** Opening DATA SHOWN block **

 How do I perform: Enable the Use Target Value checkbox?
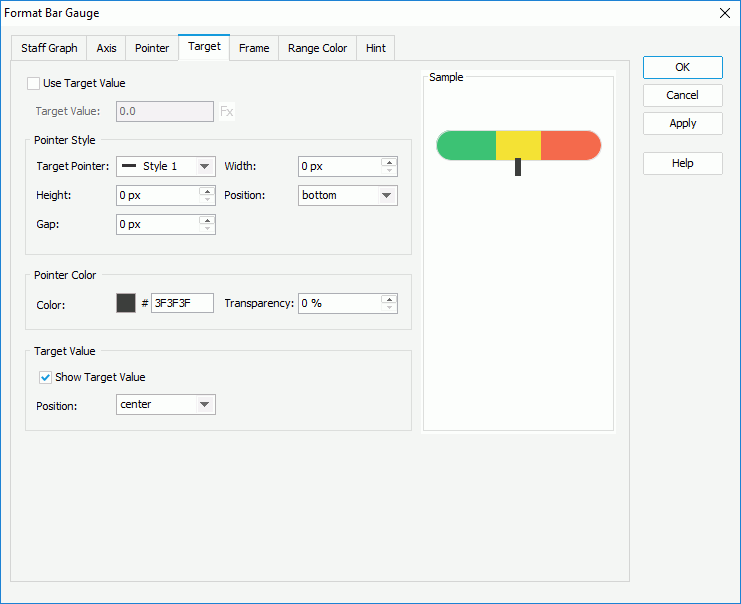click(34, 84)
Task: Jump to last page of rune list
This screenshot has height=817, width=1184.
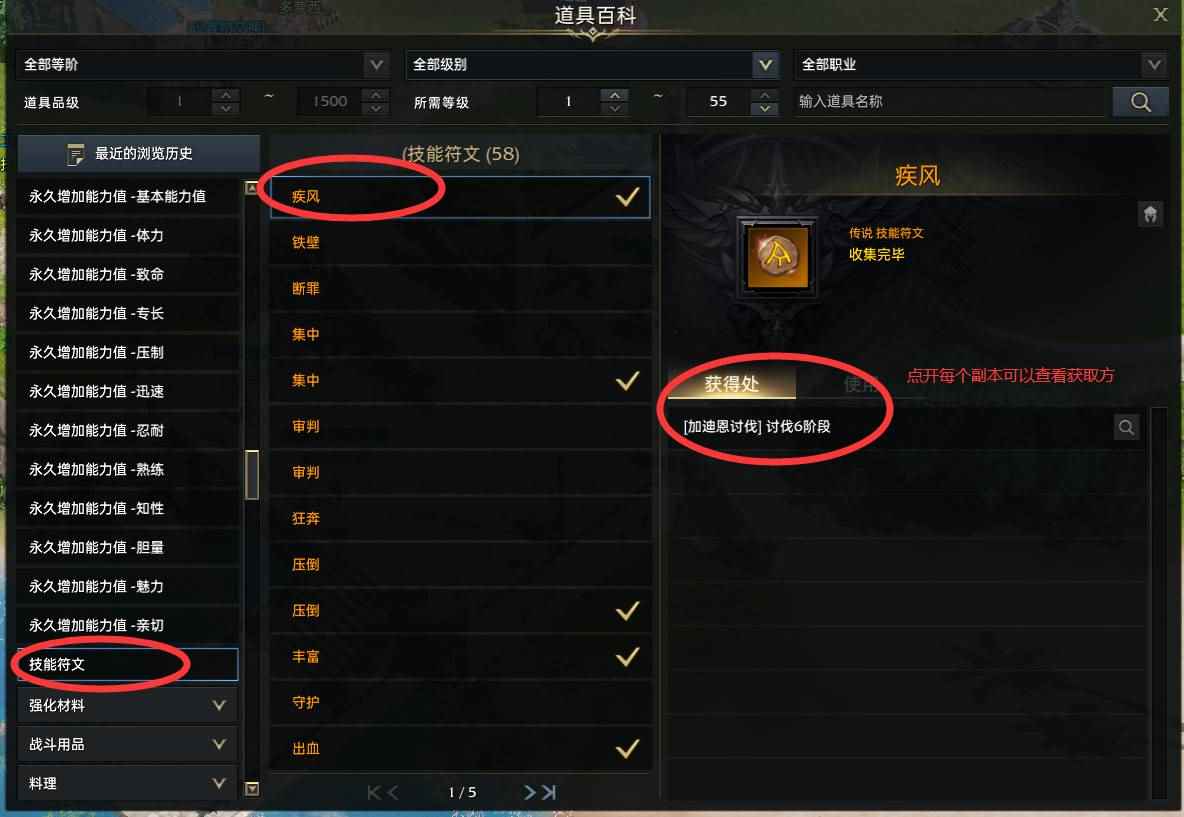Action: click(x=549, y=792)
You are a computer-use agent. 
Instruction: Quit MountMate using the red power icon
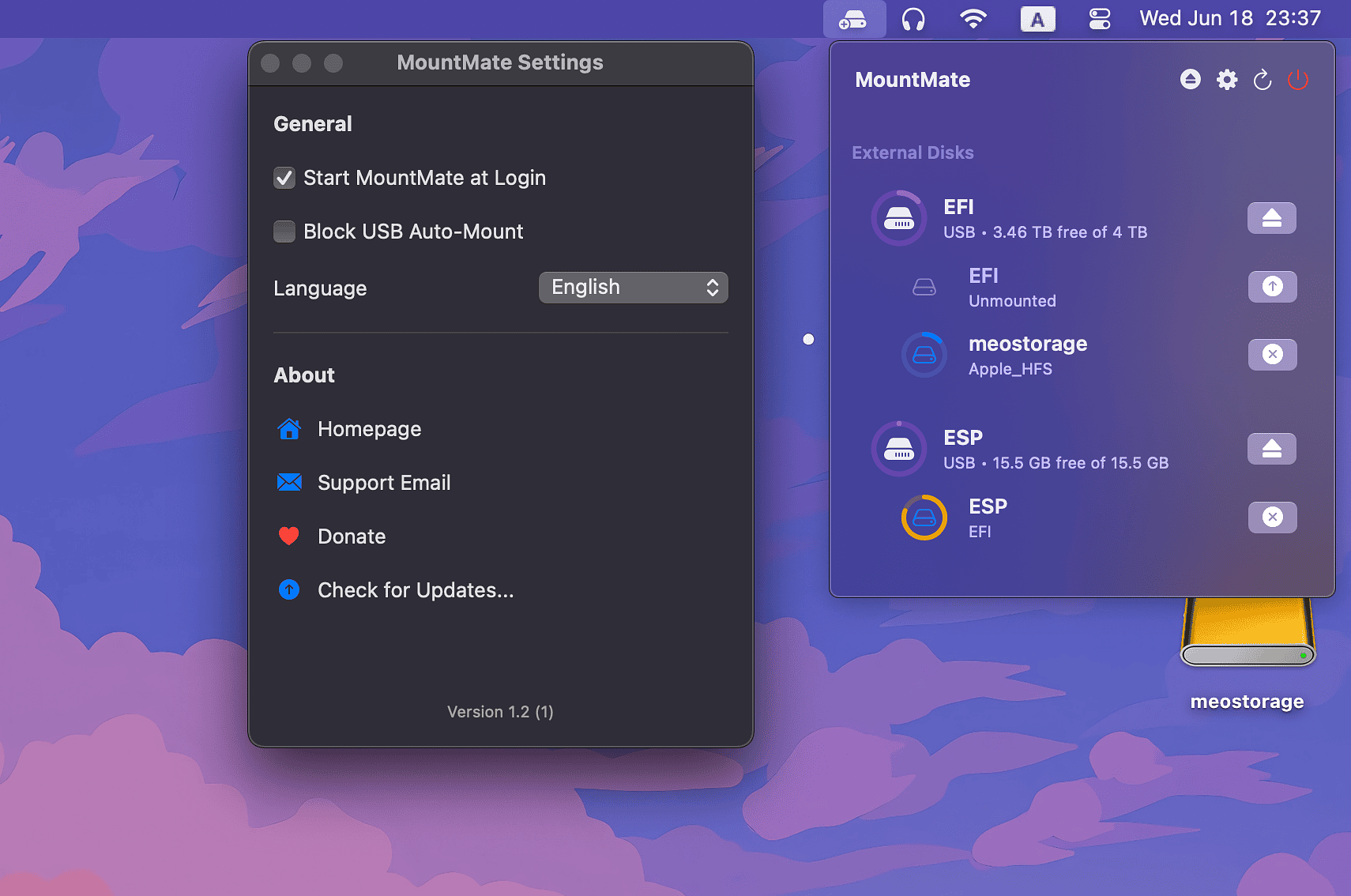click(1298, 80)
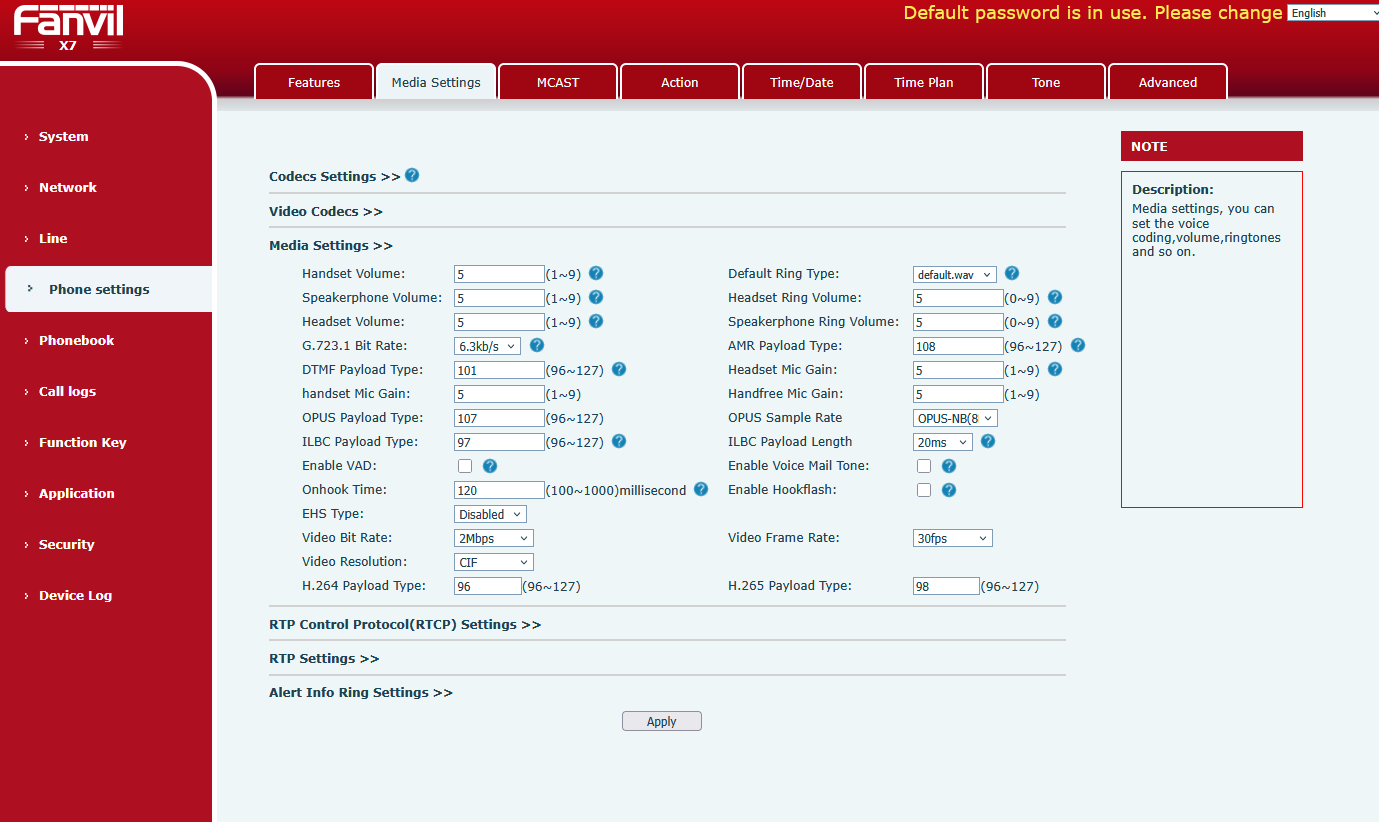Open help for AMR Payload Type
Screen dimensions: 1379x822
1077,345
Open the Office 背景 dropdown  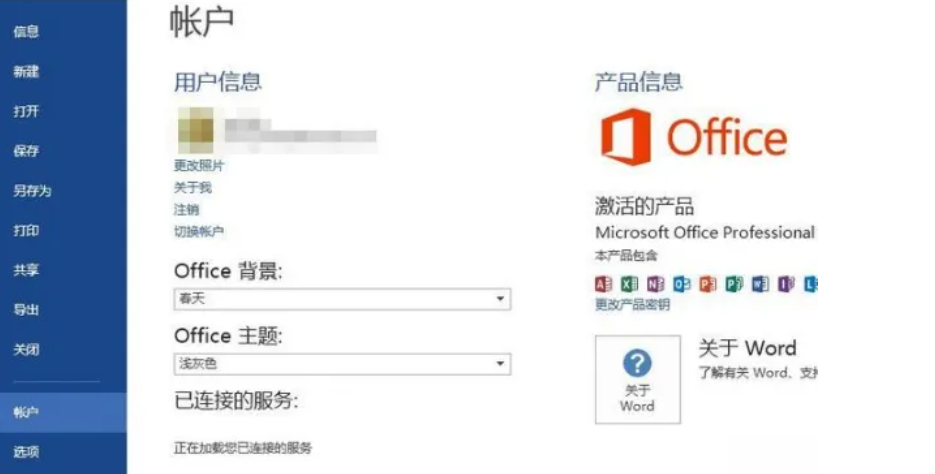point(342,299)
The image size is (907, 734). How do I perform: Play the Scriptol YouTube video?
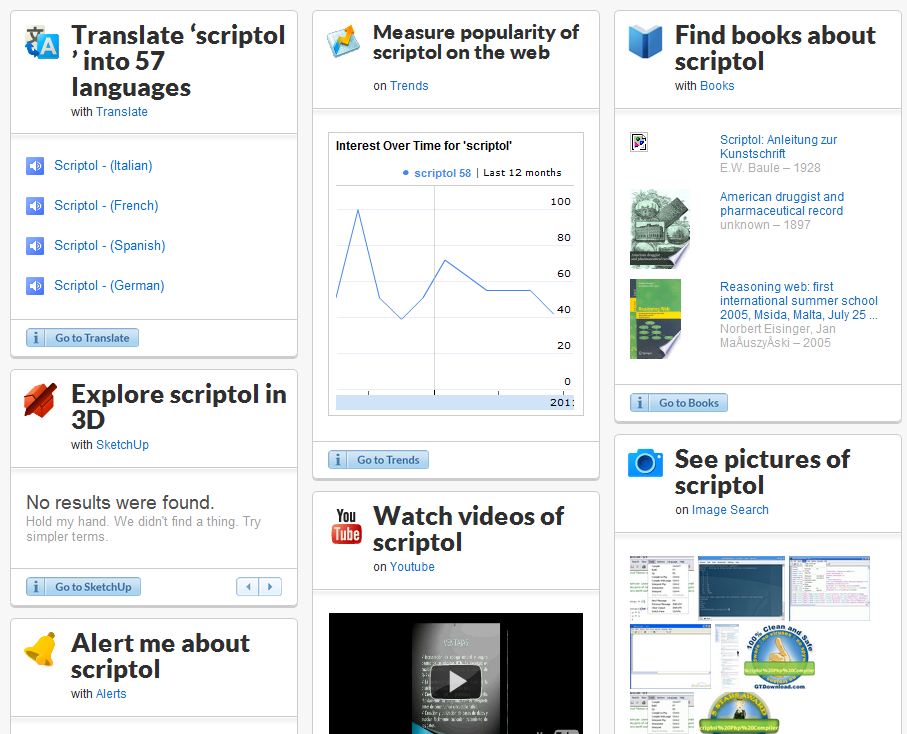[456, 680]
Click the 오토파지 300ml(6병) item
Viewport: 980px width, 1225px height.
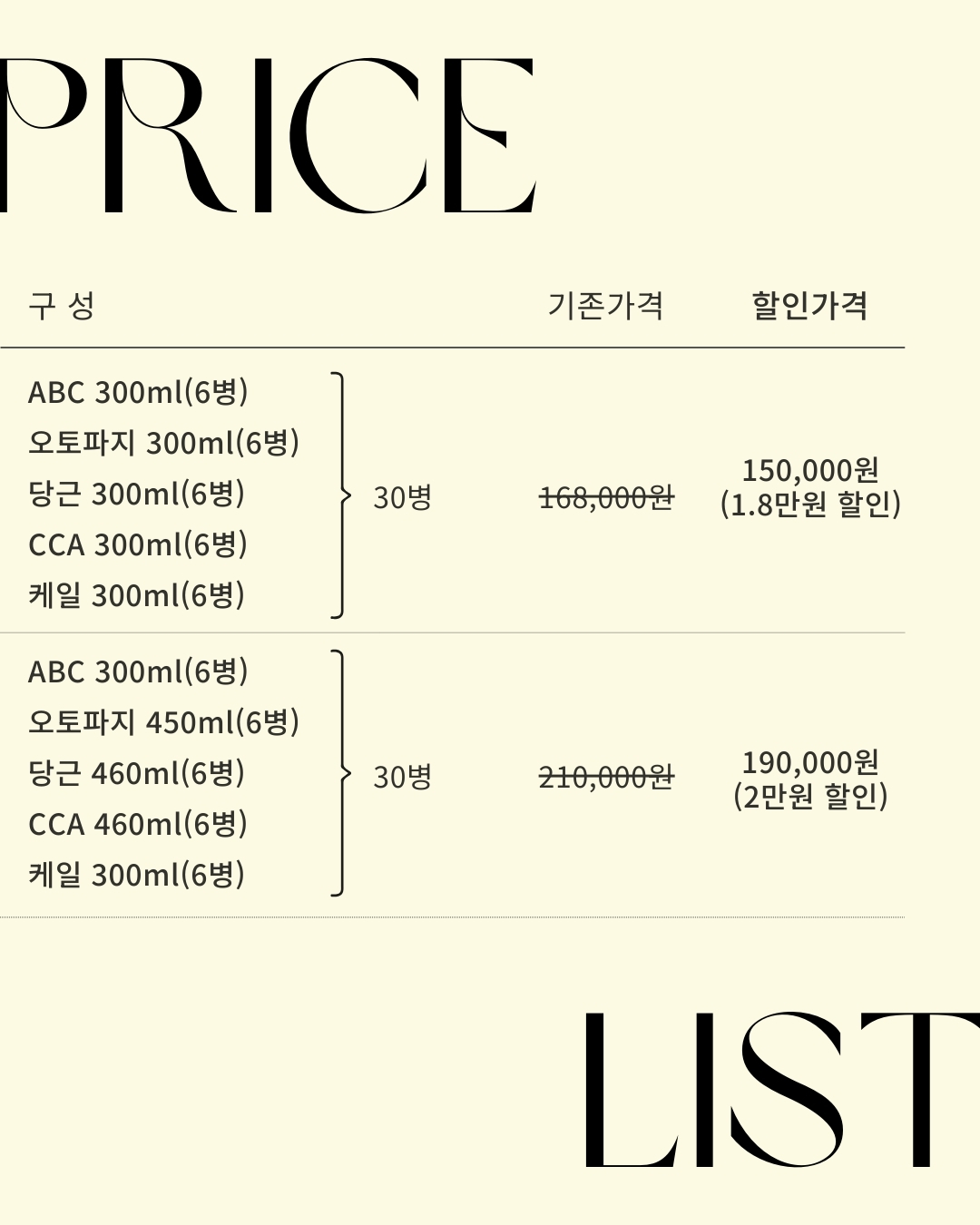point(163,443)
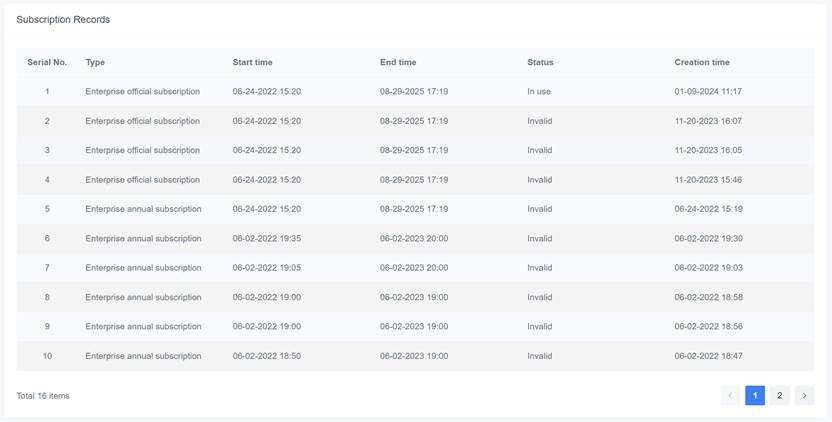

** Closing DATA SHOWN block **

WHAT YOU NEED TO DO: Leave out every picture and copy verbatim the lines running from the line containing "Click the 오토파지 300ml(6병) item" through the final line of the data.

ANSWER SECTION:
Click the 오토파지 300ml(6병) item
Viewport: 980px width, 1225px height.
point(163,443)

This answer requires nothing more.